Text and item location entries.

◇ ◇ ◇ ◇

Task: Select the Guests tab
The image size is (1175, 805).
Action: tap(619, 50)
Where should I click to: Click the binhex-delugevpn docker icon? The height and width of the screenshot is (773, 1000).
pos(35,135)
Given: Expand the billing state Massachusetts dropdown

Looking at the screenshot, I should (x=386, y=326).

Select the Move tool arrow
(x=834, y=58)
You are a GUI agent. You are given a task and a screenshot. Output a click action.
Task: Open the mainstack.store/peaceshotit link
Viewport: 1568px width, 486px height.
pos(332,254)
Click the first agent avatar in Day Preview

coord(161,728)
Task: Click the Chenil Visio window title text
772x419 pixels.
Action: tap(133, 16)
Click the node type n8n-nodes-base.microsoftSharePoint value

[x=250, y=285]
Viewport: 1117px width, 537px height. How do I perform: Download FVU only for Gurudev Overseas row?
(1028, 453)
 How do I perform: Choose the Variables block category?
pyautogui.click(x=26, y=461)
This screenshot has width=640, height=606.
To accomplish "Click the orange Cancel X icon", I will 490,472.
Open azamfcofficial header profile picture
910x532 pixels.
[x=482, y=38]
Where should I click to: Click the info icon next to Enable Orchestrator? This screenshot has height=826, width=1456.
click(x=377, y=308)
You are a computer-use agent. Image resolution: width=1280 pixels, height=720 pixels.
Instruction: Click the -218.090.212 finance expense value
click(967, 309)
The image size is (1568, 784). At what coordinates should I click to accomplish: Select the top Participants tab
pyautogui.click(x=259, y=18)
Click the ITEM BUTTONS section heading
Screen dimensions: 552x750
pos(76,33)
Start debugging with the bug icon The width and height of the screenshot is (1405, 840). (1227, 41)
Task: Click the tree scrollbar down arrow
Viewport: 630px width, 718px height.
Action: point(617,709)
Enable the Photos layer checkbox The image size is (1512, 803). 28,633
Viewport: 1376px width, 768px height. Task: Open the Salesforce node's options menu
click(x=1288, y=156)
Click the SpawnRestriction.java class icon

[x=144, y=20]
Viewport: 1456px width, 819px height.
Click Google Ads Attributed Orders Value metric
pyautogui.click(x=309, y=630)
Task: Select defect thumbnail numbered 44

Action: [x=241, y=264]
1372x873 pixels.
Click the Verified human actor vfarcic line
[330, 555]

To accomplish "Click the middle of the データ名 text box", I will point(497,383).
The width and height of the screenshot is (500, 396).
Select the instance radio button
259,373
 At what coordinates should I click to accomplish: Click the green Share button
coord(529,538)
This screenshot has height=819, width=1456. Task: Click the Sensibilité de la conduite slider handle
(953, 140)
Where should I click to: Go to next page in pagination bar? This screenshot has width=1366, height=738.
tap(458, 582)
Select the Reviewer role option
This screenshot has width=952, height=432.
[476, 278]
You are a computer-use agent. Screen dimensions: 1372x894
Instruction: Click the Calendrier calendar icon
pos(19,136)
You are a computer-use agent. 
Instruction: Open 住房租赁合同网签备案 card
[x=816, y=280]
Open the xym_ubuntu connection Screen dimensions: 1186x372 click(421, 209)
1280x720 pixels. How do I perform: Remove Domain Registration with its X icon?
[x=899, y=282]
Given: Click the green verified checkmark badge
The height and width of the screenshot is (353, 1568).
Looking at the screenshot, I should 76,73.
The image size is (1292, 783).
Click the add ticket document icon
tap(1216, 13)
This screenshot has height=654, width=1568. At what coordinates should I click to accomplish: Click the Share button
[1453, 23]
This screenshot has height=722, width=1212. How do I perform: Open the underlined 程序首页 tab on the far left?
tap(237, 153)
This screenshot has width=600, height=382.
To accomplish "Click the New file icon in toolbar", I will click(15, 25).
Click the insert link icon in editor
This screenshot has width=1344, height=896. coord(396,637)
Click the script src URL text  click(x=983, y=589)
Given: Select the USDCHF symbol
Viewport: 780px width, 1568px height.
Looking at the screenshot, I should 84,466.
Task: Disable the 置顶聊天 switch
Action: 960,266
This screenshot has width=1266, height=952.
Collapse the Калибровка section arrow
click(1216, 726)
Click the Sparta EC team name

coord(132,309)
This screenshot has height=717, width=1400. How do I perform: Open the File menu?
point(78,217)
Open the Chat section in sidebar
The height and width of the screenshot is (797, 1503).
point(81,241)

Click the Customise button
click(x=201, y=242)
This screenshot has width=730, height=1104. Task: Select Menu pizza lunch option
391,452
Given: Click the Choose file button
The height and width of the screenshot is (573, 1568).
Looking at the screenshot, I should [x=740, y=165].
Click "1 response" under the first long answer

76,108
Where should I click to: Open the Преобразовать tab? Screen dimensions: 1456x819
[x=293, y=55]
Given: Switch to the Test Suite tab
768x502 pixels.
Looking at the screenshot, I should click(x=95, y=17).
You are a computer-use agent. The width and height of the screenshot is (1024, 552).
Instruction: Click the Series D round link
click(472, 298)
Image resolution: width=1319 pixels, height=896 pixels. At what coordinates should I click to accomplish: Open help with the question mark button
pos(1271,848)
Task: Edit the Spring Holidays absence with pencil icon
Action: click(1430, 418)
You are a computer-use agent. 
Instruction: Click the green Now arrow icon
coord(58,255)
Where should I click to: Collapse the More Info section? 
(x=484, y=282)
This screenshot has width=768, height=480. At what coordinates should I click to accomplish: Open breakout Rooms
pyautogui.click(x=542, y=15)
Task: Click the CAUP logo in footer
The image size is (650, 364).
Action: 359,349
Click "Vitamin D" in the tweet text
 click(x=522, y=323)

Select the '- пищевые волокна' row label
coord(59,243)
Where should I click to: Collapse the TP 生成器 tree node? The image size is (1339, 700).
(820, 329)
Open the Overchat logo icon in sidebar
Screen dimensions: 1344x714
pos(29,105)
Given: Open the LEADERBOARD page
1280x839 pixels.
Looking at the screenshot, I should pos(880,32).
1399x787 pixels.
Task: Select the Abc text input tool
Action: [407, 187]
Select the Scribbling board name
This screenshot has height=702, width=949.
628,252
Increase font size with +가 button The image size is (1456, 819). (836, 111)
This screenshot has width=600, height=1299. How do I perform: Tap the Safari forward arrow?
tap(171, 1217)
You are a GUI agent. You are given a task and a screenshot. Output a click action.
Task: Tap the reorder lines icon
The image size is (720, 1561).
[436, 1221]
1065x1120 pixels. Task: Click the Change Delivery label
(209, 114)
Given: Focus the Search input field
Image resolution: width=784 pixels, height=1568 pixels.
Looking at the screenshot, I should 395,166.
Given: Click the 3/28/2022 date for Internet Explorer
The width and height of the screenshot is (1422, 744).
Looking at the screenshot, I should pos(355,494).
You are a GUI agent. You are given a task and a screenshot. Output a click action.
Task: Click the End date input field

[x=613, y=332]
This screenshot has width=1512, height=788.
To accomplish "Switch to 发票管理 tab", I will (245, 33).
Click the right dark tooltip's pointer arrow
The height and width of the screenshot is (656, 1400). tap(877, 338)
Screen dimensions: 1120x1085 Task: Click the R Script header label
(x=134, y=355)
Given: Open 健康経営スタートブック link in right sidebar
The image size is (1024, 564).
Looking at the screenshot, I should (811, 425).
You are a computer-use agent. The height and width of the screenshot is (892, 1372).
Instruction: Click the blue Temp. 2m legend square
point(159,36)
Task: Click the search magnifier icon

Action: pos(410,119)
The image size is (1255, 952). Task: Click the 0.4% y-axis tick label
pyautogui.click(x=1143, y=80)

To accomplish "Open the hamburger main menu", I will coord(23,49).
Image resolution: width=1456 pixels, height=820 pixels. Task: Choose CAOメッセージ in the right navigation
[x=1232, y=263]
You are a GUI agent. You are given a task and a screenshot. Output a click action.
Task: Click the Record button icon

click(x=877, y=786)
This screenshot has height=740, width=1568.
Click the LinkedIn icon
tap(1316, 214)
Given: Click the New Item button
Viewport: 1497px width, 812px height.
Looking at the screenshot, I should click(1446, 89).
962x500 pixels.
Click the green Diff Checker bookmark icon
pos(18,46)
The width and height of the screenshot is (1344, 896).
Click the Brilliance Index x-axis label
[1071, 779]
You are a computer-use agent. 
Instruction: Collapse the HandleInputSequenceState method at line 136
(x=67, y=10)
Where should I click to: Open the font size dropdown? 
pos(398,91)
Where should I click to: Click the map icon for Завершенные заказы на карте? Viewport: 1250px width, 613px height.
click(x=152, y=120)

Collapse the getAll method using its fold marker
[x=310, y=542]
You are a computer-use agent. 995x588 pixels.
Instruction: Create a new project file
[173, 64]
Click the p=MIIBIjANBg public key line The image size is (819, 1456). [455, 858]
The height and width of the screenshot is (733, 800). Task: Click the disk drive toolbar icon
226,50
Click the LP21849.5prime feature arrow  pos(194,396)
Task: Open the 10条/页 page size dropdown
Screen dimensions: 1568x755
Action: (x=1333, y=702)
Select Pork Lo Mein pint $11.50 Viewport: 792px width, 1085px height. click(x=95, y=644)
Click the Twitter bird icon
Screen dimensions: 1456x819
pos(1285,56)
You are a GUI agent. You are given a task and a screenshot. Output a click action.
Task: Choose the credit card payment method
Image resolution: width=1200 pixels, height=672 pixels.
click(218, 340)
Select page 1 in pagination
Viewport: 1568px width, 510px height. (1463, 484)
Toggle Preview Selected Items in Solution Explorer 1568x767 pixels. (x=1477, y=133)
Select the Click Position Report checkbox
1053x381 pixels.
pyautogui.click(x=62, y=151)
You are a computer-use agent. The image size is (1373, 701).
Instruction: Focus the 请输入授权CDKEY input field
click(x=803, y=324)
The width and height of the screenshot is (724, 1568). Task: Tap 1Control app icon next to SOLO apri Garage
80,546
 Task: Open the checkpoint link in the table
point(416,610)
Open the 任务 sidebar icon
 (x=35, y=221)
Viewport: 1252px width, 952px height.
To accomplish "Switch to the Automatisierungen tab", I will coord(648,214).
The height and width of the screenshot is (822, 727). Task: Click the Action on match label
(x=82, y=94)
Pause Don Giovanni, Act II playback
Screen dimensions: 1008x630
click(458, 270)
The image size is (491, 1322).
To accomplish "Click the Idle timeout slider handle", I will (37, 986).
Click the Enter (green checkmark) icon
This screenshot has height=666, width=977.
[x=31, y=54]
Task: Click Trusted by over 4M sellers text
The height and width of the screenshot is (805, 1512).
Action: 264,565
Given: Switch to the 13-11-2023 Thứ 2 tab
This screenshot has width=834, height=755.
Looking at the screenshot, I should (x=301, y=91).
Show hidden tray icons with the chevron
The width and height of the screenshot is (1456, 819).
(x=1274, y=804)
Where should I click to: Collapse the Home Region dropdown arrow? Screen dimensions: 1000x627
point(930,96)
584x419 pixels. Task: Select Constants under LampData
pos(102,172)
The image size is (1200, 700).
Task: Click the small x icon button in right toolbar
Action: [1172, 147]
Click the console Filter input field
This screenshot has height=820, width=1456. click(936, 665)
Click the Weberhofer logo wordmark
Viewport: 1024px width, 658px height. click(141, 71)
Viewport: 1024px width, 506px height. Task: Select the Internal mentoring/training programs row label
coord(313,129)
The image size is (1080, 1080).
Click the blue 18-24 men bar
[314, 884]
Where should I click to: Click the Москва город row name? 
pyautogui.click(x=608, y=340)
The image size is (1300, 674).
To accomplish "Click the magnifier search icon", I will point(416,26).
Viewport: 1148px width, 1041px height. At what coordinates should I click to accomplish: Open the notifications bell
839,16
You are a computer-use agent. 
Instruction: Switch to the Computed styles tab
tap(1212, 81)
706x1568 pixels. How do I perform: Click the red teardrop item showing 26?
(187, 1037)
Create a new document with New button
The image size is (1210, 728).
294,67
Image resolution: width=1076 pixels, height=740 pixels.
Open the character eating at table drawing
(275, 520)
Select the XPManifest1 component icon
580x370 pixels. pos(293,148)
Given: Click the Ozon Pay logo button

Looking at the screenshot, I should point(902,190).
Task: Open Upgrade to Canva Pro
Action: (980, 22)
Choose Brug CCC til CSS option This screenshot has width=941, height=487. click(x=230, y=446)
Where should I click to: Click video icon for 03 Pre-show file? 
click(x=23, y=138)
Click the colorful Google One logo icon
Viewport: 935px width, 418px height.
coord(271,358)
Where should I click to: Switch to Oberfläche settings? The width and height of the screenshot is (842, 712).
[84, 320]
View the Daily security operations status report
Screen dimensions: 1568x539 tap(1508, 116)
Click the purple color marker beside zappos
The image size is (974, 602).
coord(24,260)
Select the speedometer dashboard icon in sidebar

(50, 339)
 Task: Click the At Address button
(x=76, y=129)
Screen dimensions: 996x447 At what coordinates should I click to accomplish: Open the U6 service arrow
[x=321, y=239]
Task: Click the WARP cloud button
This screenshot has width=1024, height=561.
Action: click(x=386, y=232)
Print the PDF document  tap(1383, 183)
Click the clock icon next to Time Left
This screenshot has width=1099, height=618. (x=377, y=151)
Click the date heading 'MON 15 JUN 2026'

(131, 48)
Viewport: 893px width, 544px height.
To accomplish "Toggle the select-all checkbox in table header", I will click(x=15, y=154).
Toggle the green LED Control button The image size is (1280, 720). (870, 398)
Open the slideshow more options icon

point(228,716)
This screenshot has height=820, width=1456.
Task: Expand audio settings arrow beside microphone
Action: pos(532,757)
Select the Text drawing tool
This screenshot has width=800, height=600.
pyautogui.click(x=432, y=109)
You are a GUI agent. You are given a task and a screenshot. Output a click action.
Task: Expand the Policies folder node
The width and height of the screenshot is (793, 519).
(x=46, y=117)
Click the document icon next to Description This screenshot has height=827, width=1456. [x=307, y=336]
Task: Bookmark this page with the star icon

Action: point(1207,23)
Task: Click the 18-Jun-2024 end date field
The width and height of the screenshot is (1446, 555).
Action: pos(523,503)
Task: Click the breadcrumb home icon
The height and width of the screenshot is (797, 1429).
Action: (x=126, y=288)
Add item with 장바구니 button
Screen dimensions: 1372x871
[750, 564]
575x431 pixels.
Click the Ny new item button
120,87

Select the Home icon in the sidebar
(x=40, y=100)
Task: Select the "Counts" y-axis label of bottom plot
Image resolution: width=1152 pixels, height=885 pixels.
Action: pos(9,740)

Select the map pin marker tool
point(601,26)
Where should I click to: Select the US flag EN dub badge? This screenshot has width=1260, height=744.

◇ ◇ ◇ ◇

What the task requires.
Copy the entries word for word, beginning with the first line and ending after the line that contains "Action: tap(133, 16)".

Solution to the problem.
Task: Select the Guests tab
The image size is (1175, 805).
Action: tap(619, 50)
Where should I click to: Click the binhex-delugevpn docker icon? The height and width of the screenshot is (773, 1000).
pos(35,135)
Given: Expand the billing state Massachusetts dropdown

Looking at the screenshot, I should (x=386, y=326).

Select the Move tool arrow
(x=834, y=58)
You are a GUI agent. You are given a task and a screenshot. Output a click action.
Task: Open the mainstack.store/peaceshotit link
Viewport: 1568px width, 486px height.
pos(332,254)
Click the first agent avatar in Day Preview

coord(161,728)
Task: Click the Chenil Visio window title text
772x419 pixels.
Action: tap(133, 16)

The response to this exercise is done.